自由と平等、そして・・・
今回は個人的見解の羅列になる。
「自由」、「平等」で卵、鶏と同様の後先論争はよくあるが、これに関しては(生き死にの問題に絡まなければであるが)自由であると主張したい。一般的には自由な状態とは自分以外の事物に抑制されていない状態を言う。つまり独立体ということである。純粋な全く外界の影響を受けていない個体の存在が可能かどうかは哲学的な命題として置いといて、少なくとも平等を目指すという現実の合議の場でその主張の基盤に自立が担保されていなければそれは聞くに値しないものとなろう。自由なる個人が自らの取捨選択の中で長い時間をかけて培ったものであるからこそ他者はその言葉をその人の意見として傾聴するのである。
ここからがさらに独りよがりになってくる。
日本人は唯一神を知らないから自己存在の希少性を認識するための方法論を得ようとすることに熱心ではない。自らも含めて全てを外世界に溶け込ませ、そこに精神の安寧を得るという、そういった態度を精神世界での高位に置く傾向があると思われる。限界まで論理を積み上げようとはしない。それは子供のすることと、切り捨ててきた。
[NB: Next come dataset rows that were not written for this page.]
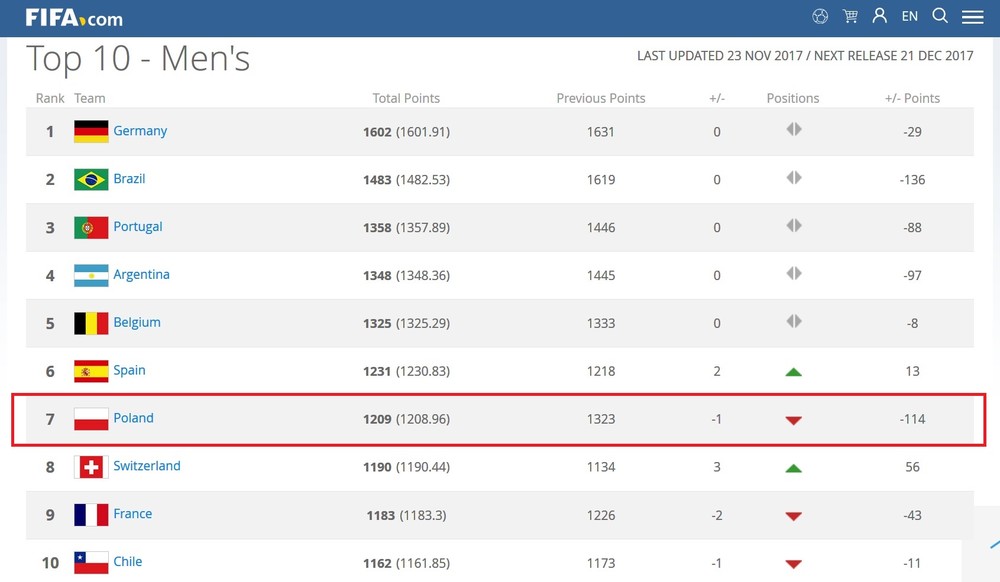The width and height of the screenshot is (1000, 582).
Task: Open the Poland team page
Action: pos(133,418)
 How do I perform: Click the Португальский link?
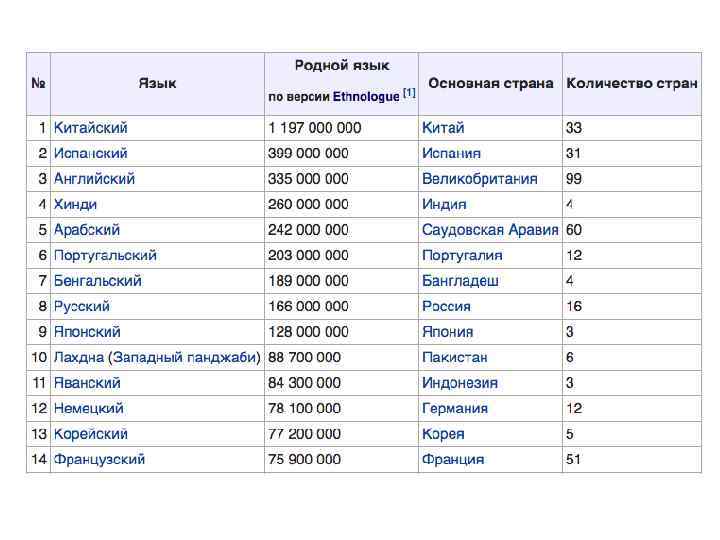[x=105, y=255]
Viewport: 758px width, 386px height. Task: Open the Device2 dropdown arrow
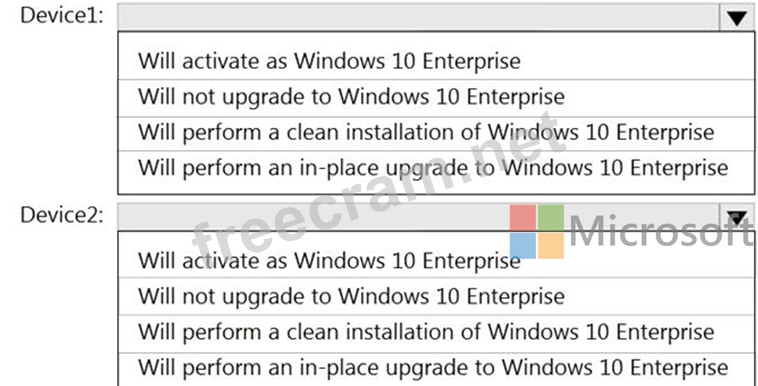click(737, 217)
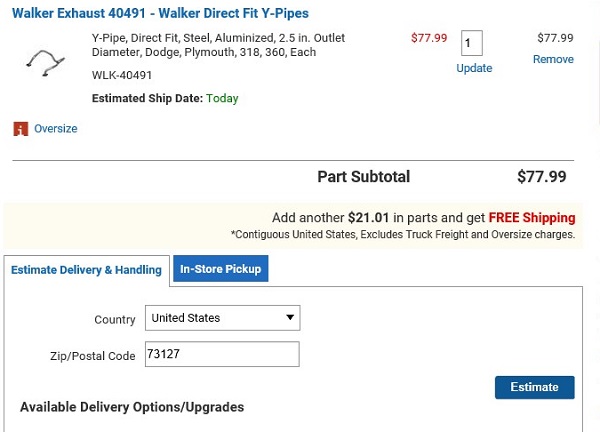
Task: Click the Available Delivery Options/Upgrades heading
Action: click(x=132, y=407)
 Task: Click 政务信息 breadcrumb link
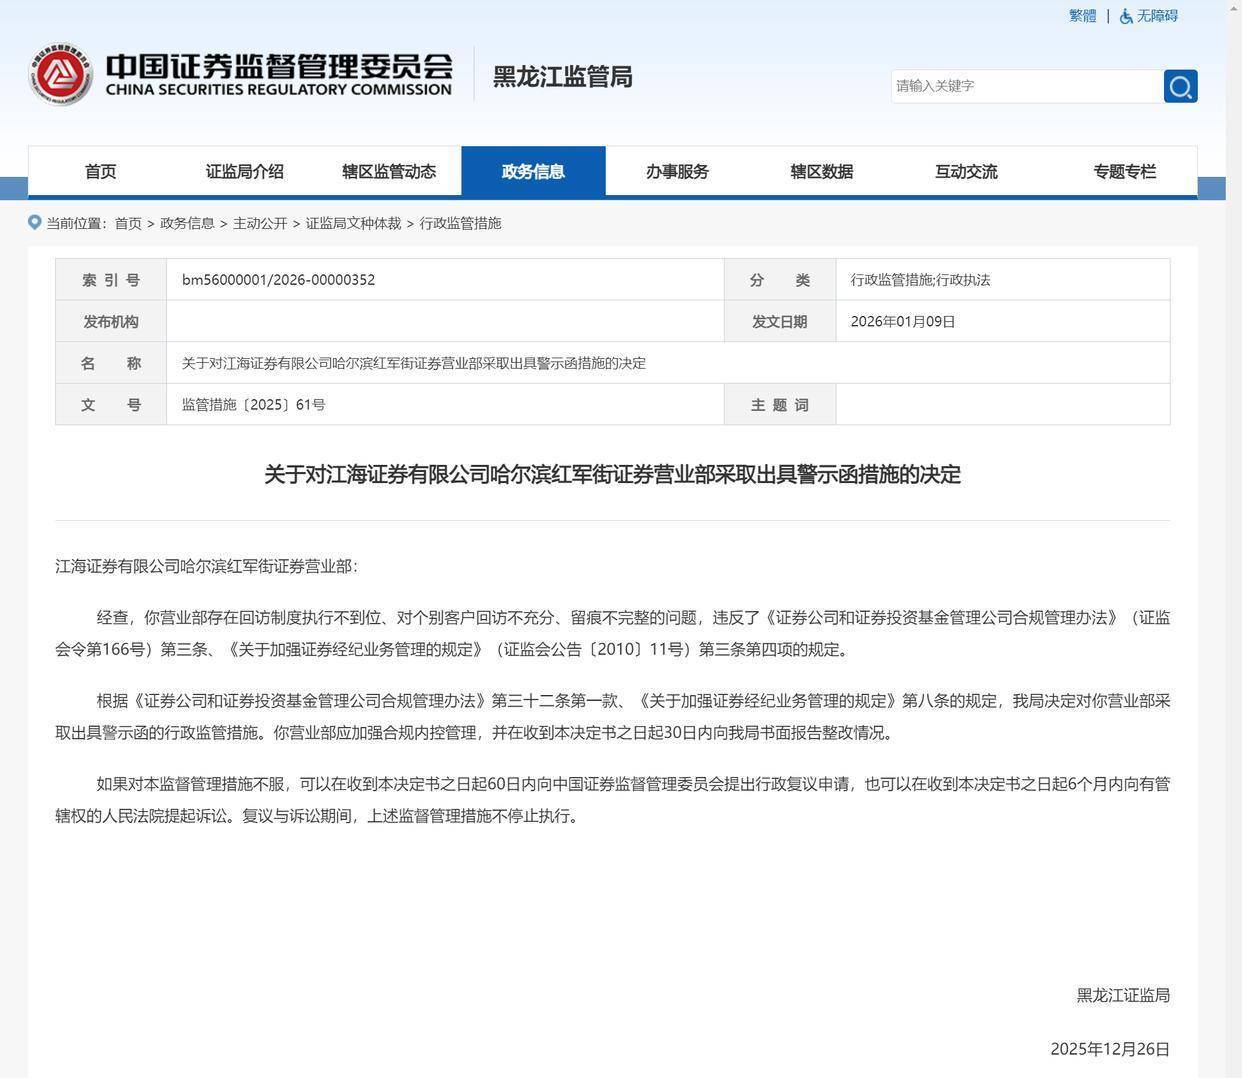(x=187, y=223)
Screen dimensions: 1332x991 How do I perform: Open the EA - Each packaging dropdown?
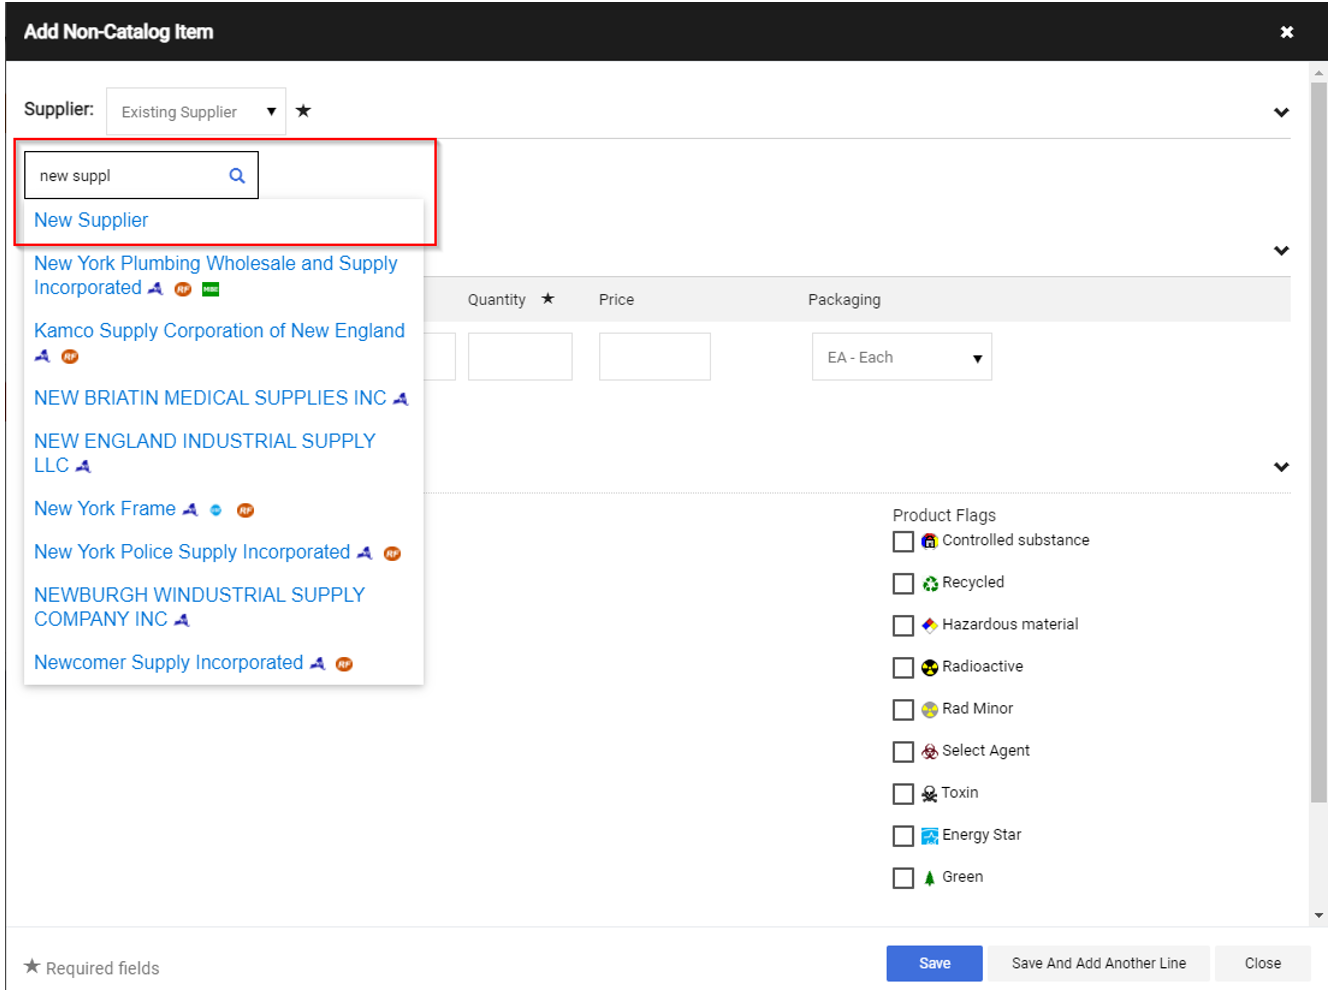point(901,358)
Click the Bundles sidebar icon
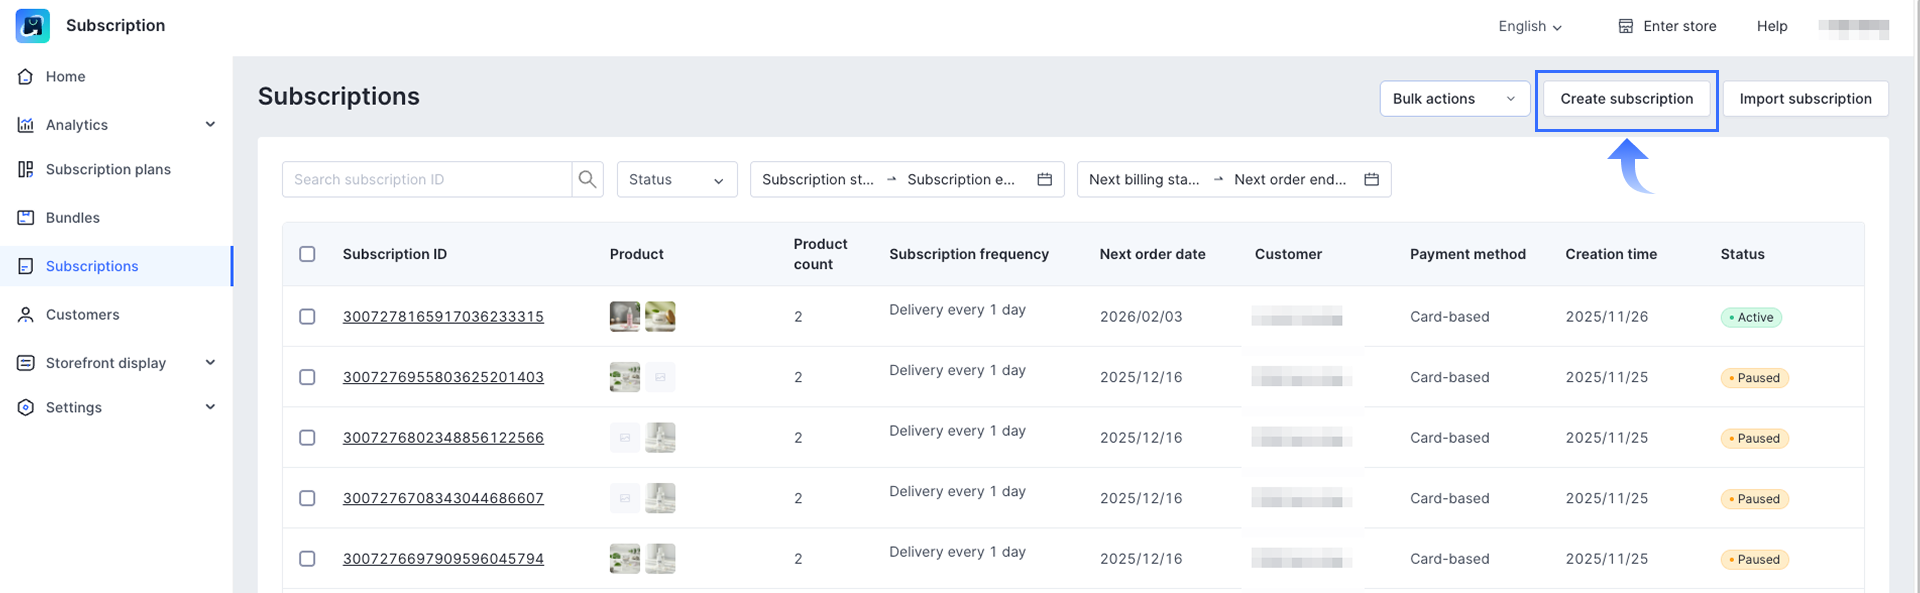The image size is (1920, 593). [x=26, y=218]
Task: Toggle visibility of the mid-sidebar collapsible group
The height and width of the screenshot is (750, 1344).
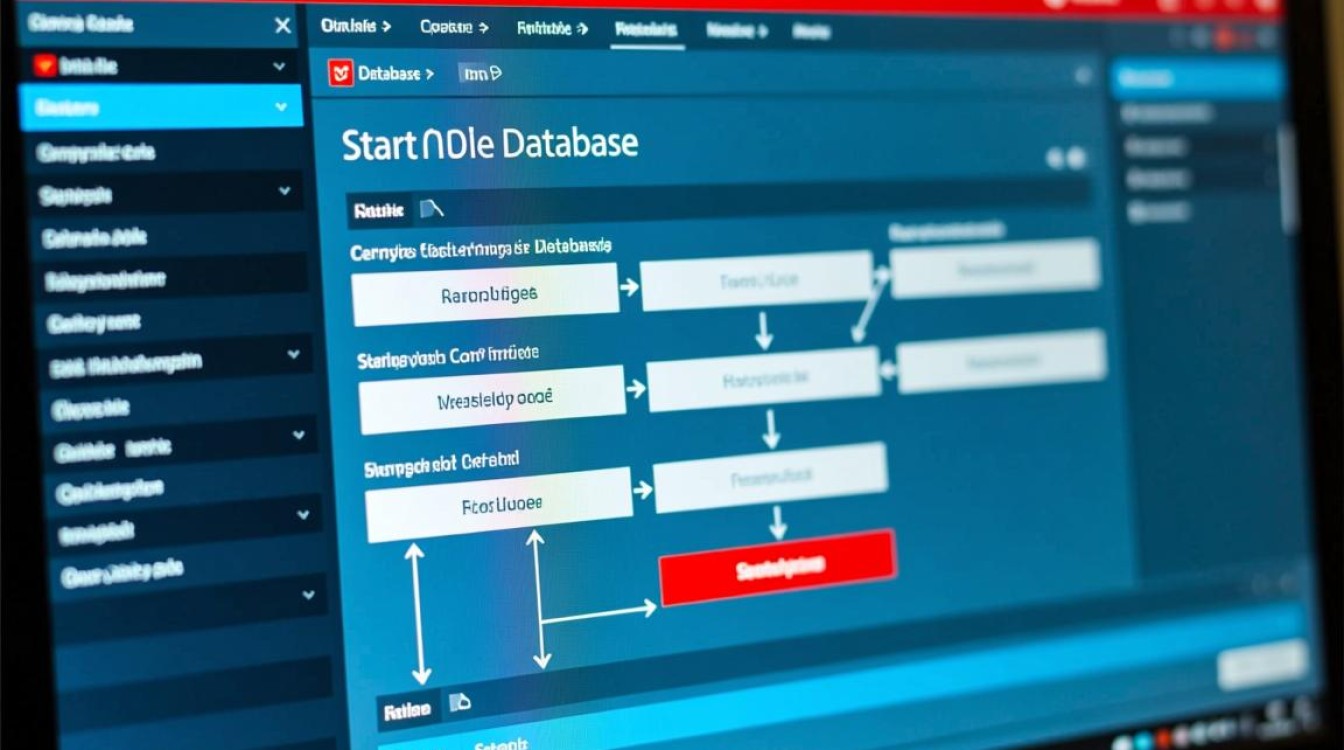Action: tap(293, 354)
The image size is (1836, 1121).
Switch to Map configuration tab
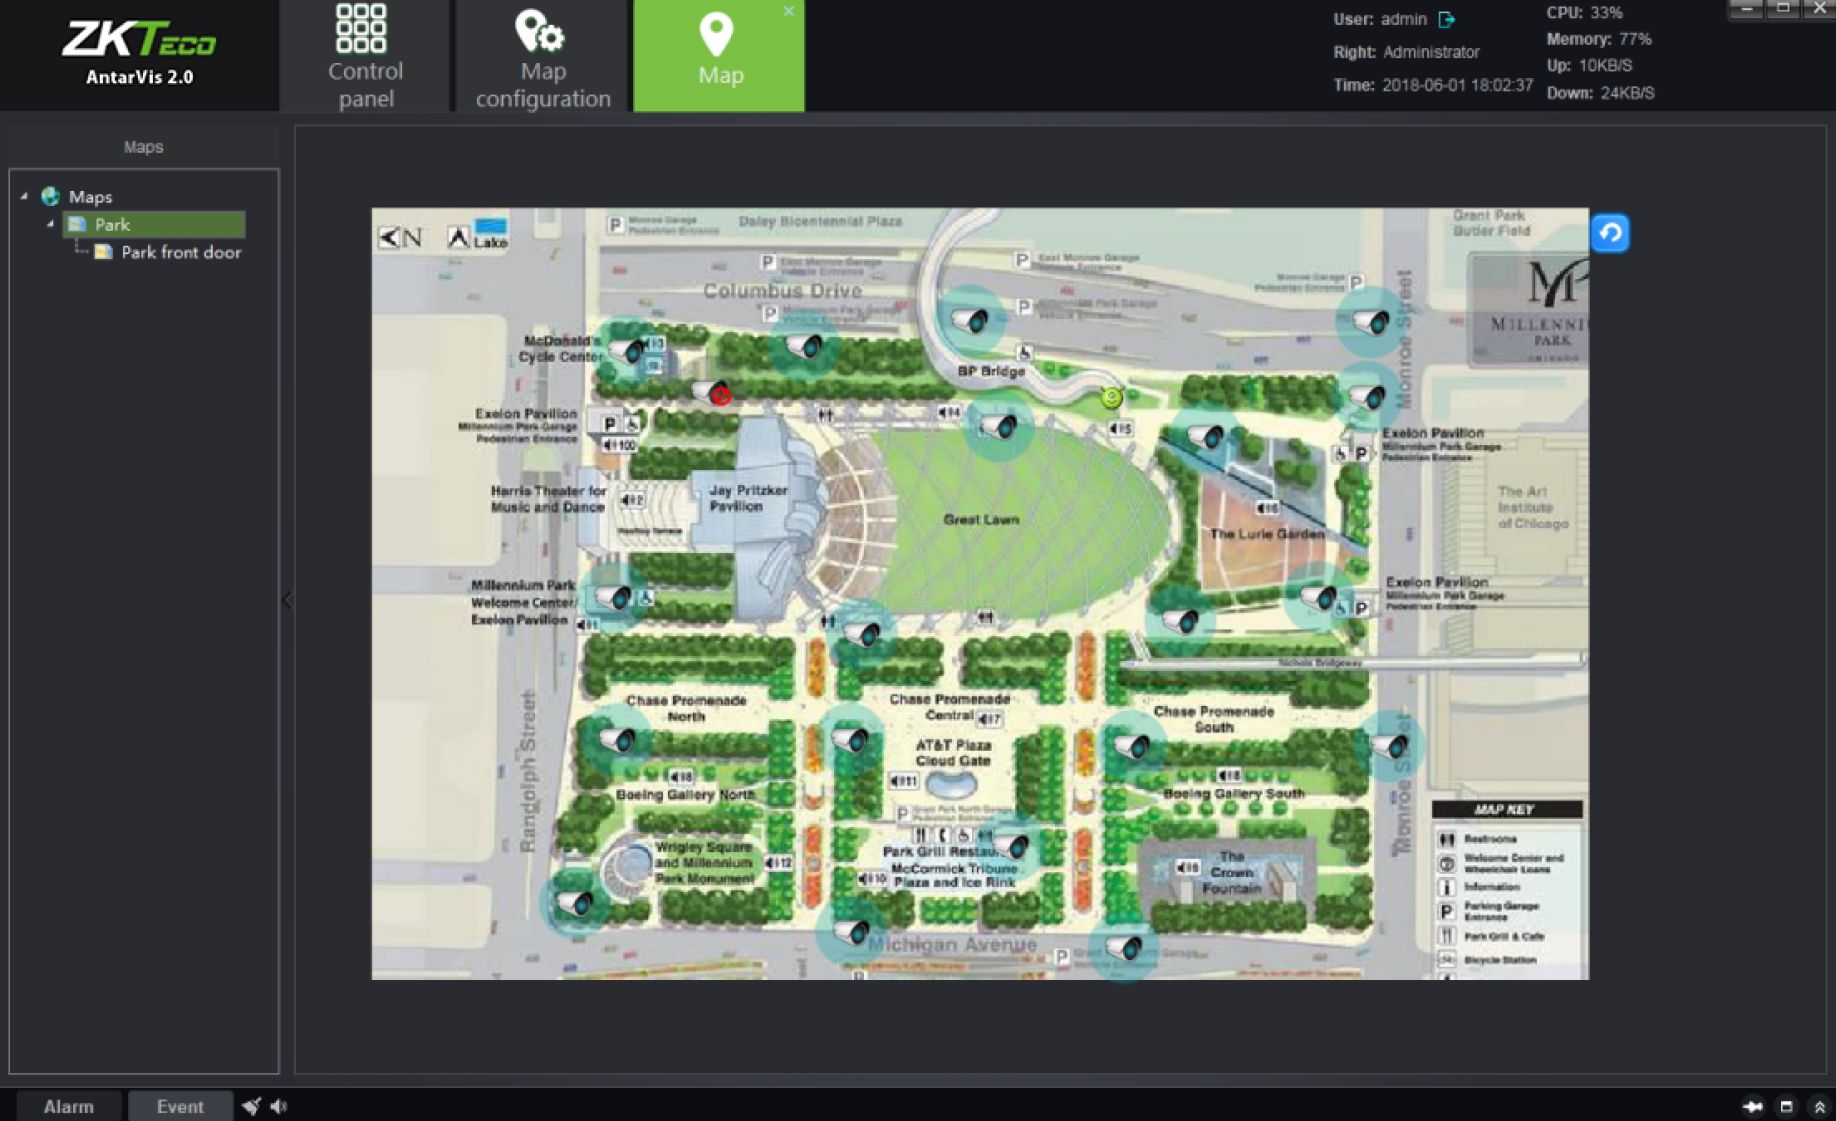(x=542, y=56)
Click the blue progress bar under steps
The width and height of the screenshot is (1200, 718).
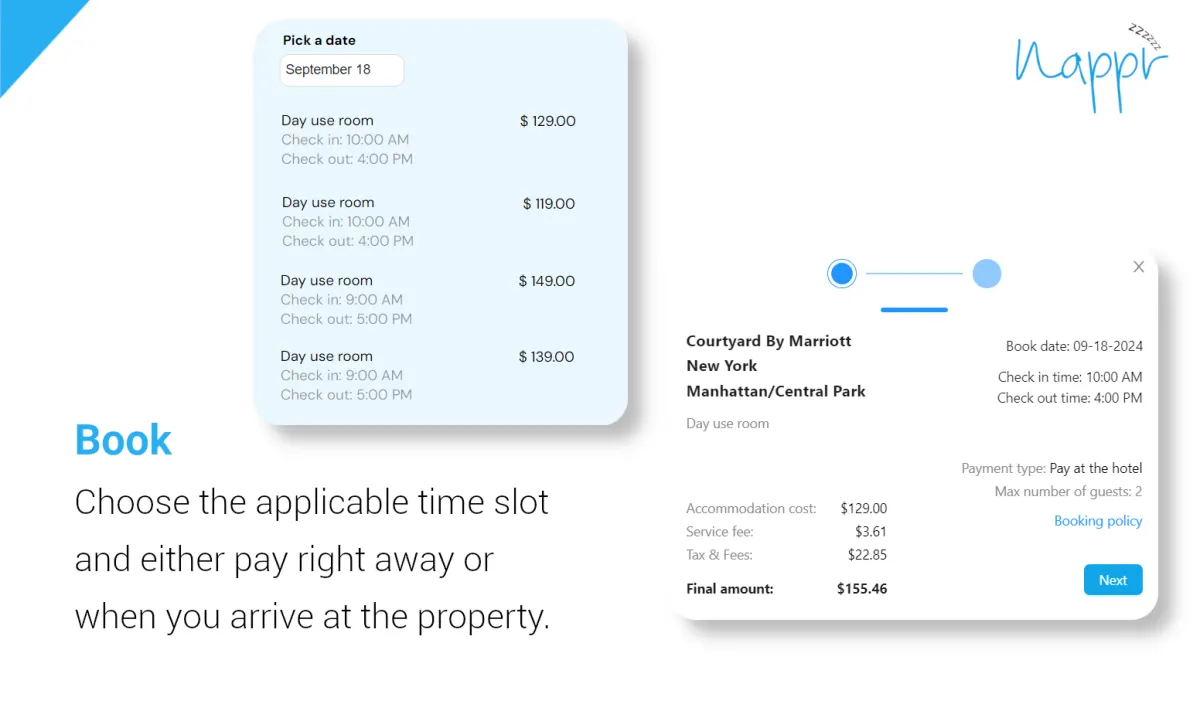point(914,310)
翻って西洋思想史はキリスト教に触れて以降ルネサンスに至るまでは神との格闘の歴史だと思う。異端査問をかわせるギリギリまで神の存在を突き詰めてきた、その積み上げを経て神からの人間開放の可能性を見出し、近代人の出現につなげることができたわけである。漱石は近代人を「迷える羊」として嘆息したが、自分を縛り付けてきたものは何か、その強大で深遠な存在との格闘が人に自由の価値を知らしめる。
中学の頃よく流行った言葉に「それは個人の自由でしょ」という捨て台詞があった。それを聞かされた教師はあからさまに嫌な表情を見せた。今から考えると当惑していたのだろう。自由という意味を若い心に教える術を持たなかったのだろうと思う。彼自身が突然降って湧いたようにたち現れた「自由」をどう扱ってよいのかわからなかったのだろう。昭和40年代半ばの頃である。
2022年、欧州で戦争が勃発した。与えられた自由とあるべき自由、そして守るべき自由、様々な自由が個体の独立性の質を吟味するが、しかしすぐその後に、いや、すぐ横に、あるものをくっつけないと、あらゆる自由はうわついたものに堕ちてしまうのである。
それは何か。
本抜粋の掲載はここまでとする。